Step 2: Run. dotnet test tests/Server/ZB.MOM.WW.OtOpcUa.Host.IntegrationTests --filter "FullyQualifiedName~DriverReconnectE2eTests" — all green (the new test executes, not skips).
Step 3: Commit.
git add tests/Server/ZB.MOM.WW.OtOpcUa.Host.IntegrationTests/DriverReconnectE2eTests.cs
git commit -m "test(adminui): E2E deployed-driver Healthy→Reconnecting→Healthy transition on Reconnect"
Task 3: Full driver E2E suite live run + verification
Classification: small Estimated implement time: ~5 min Parallelizable with: none (depends on Task 2)
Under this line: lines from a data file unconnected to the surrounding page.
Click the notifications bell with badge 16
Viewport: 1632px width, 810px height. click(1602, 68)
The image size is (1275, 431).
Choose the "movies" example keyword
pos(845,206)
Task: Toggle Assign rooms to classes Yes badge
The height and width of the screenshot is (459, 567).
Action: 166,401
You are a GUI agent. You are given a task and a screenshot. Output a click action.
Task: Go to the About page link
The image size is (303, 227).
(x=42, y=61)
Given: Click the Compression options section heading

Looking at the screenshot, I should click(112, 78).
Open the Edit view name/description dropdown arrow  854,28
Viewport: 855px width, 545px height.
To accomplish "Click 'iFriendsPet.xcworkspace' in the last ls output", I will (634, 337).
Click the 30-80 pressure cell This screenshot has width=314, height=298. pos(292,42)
Files: none (verification only)
Step 1: Bring up the Modbus sim so the skip-gated 10.1 tests execute (not skip):
lmxopcua-fix up modbus standard (sim at 10.100.0.35:5020). Verify reachability.
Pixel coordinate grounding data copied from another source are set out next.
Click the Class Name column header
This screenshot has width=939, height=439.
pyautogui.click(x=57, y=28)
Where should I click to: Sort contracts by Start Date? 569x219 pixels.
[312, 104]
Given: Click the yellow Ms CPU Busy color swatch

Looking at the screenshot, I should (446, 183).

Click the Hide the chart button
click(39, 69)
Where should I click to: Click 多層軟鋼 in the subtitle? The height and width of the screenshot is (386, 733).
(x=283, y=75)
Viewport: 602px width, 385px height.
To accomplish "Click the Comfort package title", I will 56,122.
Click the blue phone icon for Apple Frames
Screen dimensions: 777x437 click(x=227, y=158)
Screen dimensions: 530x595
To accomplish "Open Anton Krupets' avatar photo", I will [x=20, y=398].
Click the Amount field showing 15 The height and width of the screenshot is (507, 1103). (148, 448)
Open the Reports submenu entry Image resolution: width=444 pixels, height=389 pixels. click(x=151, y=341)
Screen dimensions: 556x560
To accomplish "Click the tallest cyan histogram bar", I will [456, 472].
Step 2: Run the full driver E2E suite:
dotnet test tests/Server/ZB.MOM.WW.OtOpcUa.Host.IntegrationTests — confirm the
DriverTestConnectE2eTests (now executing against the live sim, not skipped),
DriverReconnectE2eTests (incl. the new transition test), and DriverStatusHubE2eTests
all pass. Record pass counts + which previously-skipped tests now executed.
Step 3: If any sim-gated test cannot run (sim unreachable from this host), record that honestly; the new in-process transition test must pass regardless. No commit (verification).
Task 4: Reconcile stale trackers + finish
Classification: small Estimated implement time: ~4 min Parallelizable with: none (depends on Task 3)
Files:
- Modify:
docs/plans/2026-05-28-adminui-driver-pages-plan.md.tasks.json(mark Phases 6–10completedwith real commits / a "shipped — reconciled 2026-06-18" note; bumplastUpdated) - Modify:
docs/plans/2026-05-28-adminui-driver-pages-design.md(§8.3:ModbusTcp→Modbus) - Modify:
stillpending.md§A.9 (mark Phase 6/8/10 SHIPPED; record the new reconnect-transition test; keep the full-stack hub test as a documented deferred follow-up) — NEVER STAGE this file (local working file) - Modify: memory
project_stillpending_backlog.md+MEMORY.md
Step 1: Reconcile the .tasks.json (Phases 6–10 → completed, with commit refs from the
brainstorming finding) and fix the §8.3 ModbusTcp string.
Step 2: Stage only the two docs/plans/... files (the tasks.json + the design md) —
by explicit path. Do NOT git add .. Do NOT stage stillpending.md.
git add docs/plans/2026-05-28-adminui-driver-pages-plan.md.tasks.json \
docs/plans/2026-05-28-adminui-driver-pages-design.md
git commit -m "docs(plans): reconcile driver-pages tasks (Phases 6-10 shipped) + fix smoke checklist"
Step 3: Update stillpending.md §A.9 (unstaged) + memory files.
Step 4: Finish. Use superpowers-extended-cc:finishing-a-development-branch — verify the
suite green, then merge feat/driver-pages-reconnect-e2e → master (ff/merge) + push. Bookkeep
this plan's .tasks.json (executionState COMPLETE) on master.
Cross-cutting verification (before merge)
dotnet build tests/Server/ZB.MOM.WW.OtOpcUa.Host.IntegrationTests— clean.dotnet test tests/Server/ZB.MOM.WW.OtOpcUa.Host.IntegrationTests— green (new test executes).git diff --stat master..— only the expected harness/test/docs files; no surprise changes, no never-stage files staged.